This week, TerriPAC and I are sending questions and invitations to the candidates for President.
The invitation is simple - when you're in Florida, please sit down with me so we can talk about some of the most basic of American issues: the role of families, our privacy and our ability to make our own choices about our lives. We can cover it all in 15 minutes.
The questions, I am sure, the candidates will find a tad harder.
They are, of course, along the same lines - how hard will you fight to protect the rights of partners to make decisions for each other? Where is the line, in your opinion, between personal freedom and public policy?
As the candidates respond, or don't respond, I'll post the relevant portions here and on the TerriPAC website. So we can all know more about the people who want to President. And, we're sending the same questions and invitations to candidates of both parties.

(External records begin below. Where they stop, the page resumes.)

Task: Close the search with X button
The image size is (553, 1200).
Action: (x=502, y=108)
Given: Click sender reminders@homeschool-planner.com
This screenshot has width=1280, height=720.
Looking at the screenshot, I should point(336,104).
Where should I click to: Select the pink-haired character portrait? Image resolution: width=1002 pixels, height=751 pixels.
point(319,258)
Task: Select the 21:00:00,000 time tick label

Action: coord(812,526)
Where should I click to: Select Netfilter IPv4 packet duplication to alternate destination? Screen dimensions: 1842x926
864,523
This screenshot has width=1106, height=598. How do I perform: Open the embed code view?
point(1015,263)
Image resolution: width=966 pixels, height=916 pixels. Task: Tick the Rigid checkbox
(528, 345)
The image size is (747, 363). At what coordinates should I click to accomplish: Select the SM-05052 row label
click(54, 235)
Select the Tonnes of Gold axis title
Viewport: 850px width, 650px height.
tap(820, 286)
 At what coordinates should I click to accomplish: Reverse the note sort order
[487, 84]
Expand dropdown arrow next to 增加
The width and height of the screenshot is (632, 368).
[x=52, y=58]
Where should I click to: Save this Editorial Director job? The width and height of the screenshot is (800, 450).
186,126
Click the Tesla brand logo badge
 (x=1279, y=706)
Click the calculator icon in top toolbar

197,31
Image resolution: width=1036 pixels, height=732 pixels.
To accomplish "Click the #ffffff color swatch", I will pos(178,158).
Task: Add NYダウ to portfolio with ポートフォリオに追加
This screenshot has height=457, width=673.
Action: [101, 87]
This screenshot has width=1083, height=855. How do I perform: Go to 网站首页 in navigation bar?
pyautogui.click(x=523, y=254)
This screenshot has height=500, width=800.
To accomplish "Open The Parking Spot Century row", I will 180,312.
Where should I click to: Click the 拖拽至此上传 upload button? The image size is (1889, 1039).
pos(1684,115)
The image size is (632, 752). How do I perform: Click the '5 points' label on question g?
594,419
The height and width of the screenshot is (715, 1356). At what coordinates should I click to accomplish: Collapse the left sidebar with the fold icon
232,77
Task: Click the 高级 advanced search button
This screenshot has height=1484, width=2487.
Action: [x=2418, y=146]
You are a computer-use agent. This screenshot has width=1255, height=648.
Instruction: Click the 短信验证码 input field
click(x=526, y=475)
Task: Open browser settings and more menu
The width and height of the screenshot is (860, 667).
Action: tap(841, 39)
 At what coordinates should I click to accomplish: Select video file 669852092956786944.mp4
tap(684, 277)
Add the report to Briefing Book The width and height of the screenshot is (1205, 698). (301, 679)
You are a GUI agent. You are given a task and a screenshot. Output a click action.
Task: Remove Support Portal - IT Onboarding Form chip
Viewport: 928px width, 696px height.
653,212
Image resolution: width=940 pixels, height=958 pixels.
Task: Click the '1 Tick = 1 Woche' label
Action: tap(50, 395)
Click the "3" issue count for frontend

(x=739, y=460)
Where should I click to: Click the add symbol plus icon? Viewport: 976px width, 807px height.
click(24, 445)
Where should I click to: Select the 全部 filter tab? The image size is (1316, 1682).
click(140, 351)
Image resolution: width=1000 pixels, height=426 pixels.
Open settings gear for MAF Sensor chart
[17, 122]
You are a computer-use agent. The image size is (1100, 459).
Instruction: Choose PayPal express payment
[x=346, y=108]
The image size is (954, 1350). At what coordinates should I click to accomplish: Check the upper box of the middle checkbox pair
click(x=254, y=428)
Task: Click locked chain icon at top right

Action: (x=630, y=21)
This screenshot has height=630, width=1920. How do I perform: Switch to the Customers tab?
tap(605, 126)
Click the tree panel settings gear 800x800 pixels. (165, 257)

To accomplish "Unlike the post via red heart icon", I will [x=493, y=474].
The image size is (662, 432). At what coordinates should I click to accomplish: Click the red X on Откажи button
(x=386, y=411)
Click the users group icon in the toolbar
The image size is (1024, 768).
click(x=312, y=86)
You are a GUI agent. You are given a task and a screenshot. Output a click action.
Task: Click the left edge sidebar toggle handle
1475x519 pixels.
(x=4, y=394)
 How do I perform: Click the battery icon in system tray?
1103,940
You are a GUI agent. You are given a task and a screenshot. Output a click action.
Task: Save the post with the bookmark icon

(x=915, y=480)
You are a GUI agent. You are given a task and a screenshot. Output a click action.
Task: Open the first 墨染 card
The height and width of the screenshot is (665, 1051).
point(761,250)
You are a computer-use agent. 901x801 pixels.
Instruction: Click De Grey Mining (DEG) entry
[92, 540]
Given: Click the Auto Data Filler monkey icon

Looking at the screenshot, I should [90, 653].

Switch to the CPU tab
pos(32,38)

Perhaps, had we asked or known more about the answers of the current President, we may have worked, voted or campaigned differently.
After we done our best to get some answers and have discussions on these issues, TerriPAC and I plan to endorse a candidate for President. In addition to financial support from our PAC, I'll do whatever I can to help them win. Just like I did, with your help, for key Congressional candidates in 2006.
In the meantime, please know that I am watching the campaigns unfold with an ear out for statements (or silence) on freedom, privacy and family. And here's some news on the link between the candidates and those issues from our last TerriPAC newsletter.
If you don't get our newsletter, you can sign-up at the website. And, of course, if you support our mission and want to join TerriPAC by making a contribution, you can do that there too.
From TerriPAC News - May/June 2007
When some politicians decided pandering for votes was more important than respecting law and protecting our rights, it sent shockwaves throughout the nation.
Today those shockwaves are washing in and out of the 2008 campaigns—especially those for President.
The Schiavo case is becoming easy shorthand for voters to learn where candidates stand on basic liberties and personal, family decisions.
And, without much surprise, candidates from both political parties are reacting to the overwhelmingly unpopular political intervention by standing up for liberty. Only the most strident and disconnected candidates still cling to misguided notion that Congress knows best. It’s no coincidence that these same, ideologically entrenched politicians are extreme long-shots to win.
Most of the front-runners for President have recently either affirmed their anti-intervention, pro-family stance on Schiavo or back peddled from their previous support of the illegal intrusion.
Rudy Giuliani, for example, has tied himself in knots recently by first supporting the Bush/DeLay policy of politics over family. Then he backed up by moving in the other direction saying the courts should have made the decision. Then he had his campaign "clarify" his position by saying he was right the first time.
Meanwhile, not to be outdone on Schiavo, Senator Barack Obama has moved from saying he supported the Congressional action to saying it was his "biggest mistake." At least Obama didn’t dispatch his campaign to re-clarify his position. That’s progress.
On balance, the Schiavo intervention continues to be a hot potato for Republicans who must choose between the vast majority of Americans who opposed the Bush/DeLay policy and their President and his religious base.
In the end, it may not matter much whether their these candidates found their sense of responsibility due to serious reflection or fear of losing an election. Watching so many politicians who supported the tragic Schiavo intervention lose their elections in 2006, it’s most likely a little of both.
What matters most—and what we continue to work for — is that a great many leaders will now think twice before trampling the rights of another American family. Or, better yet, perhaps there will be more voices in favor of not intervening at all.
Michael Schiavo
Also from that TerriPAC Newsletter:
Obama Wins Former Bush Backer Over Schiavo— Triggered by the President’s behavior in the Schiavo case, one of George W. Bush’s largest donors has bolted from the GOP and backed Senator Obama for President. "I no longer find myself on the same page," the donor said.
McCain: We Acted to Hastily on Schiavo — (Arizona Senator John) McCain...said he and other lawmakers should have taken more time to look at the issue.